Neuromuscular effects of some potassium channel blocking toxins from the venom of the scorpion Leiurus quinquestriatus hebreus

The scorpion venom Leiurus quinquestriatus hebreus was fractionated by chromatography in order to isolate toxins that affected binding of radiolabelled dendrotoxin to K+ channel proteins on synaptosomal membranes and that facilitated acetylcholine release in chick biventer cervicis nerve-muscle preparations. In addition to the previously characterized charybdotoxin, three toxins were isolated: 14-2, 15-1 and 18-2. Toxin 14-2 has a blocked N-terminus and because of low quantities, it has not been sequenced; 15-1 is a newly sequenced toxin of 36 residues with some overall homology to charybdotoxin and noxiustoxin; 18-2 is identical to charybdotoxin-2. The apparent Ki against dendrotoxin binding were: charybdotoxin, 3.8 nM; 14-2, 150 nM; 15-1, 50 nM; and 18-2, 0.25 nM. Toxin 14-2 (75 nM-1.5 microM) had a presynaptic facilitatory effect on neuromuscular preparations.
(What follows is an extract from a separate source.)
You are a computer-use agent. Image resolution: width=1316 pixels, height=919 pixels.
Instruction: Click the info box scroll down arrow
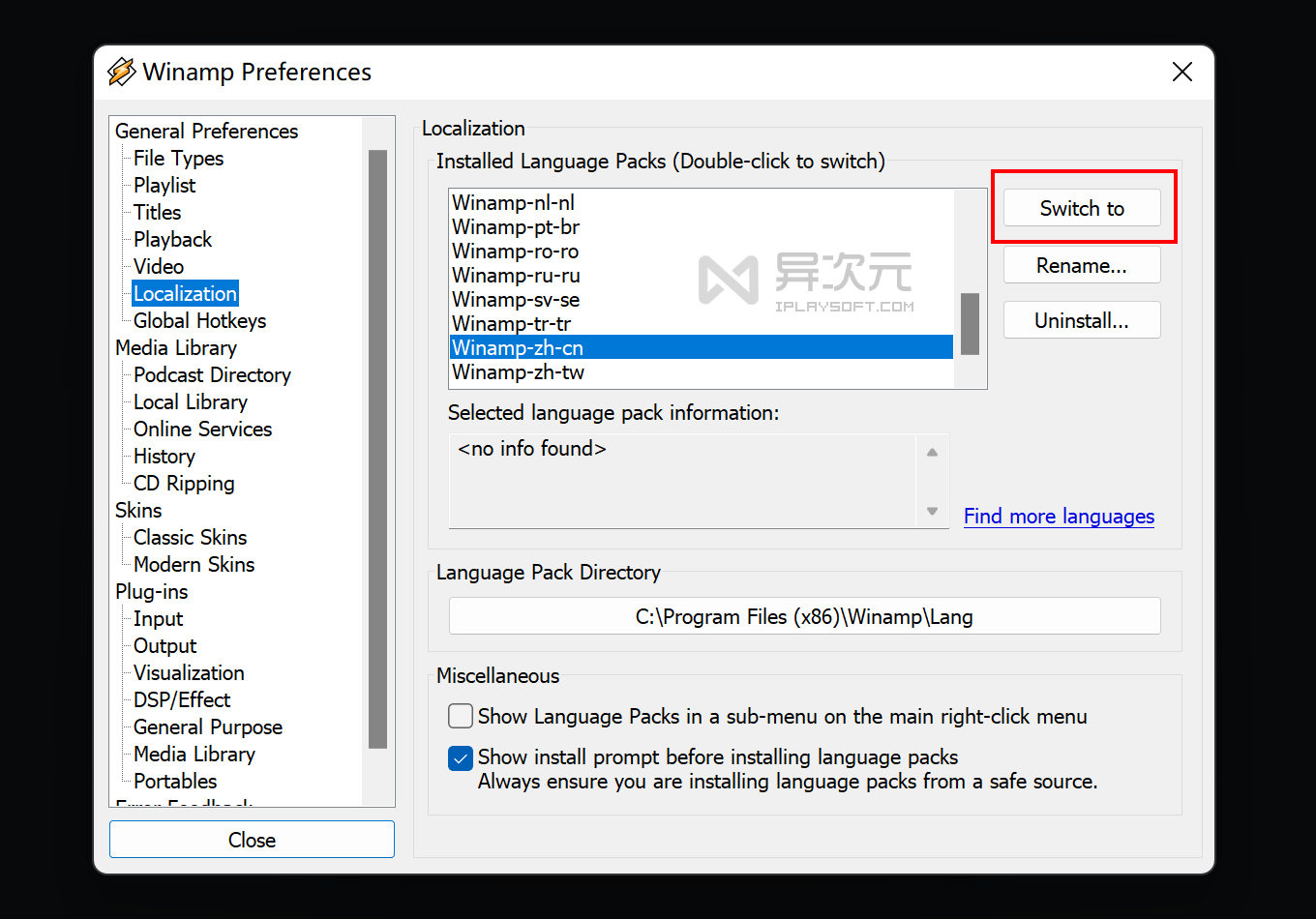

Toxin 15-1 augmented responses to direct muscle stimulation, probably because it blocked Ca(2+)-activated K+ currents in muscle fibres. Toxin 18-2 (charybdotoxin-2) had a potent presynaptic facilitatory action, with less effect on direct muscle stimulation. This contrasts with the relatively weak neuromuscular effects of the highly homologous charybdotoxin. On a Ca(2+)-activated K+ current in mouse motor nerve endings, charybdotoxin and toxin 18-2 produced maximal block at around 100 nM, whereas 15-1 was inactive at 300 nM. Charybdotoxin can increase quantal content, but this is more likely to result from block of voltage-dependent K+ channels than Ca(2+)-activated channels: the increase in transmitter release occurred in conditions in which little IKCa would be present; higher concentration of charybdotoxin and longer exposure times were required to increase transmitter release than those needed to block IKCa, and the facilitatory effects of charybdotoxin and toxin 18-2 correlated more with their effects on dendrotoxin binding than on block of IKCa.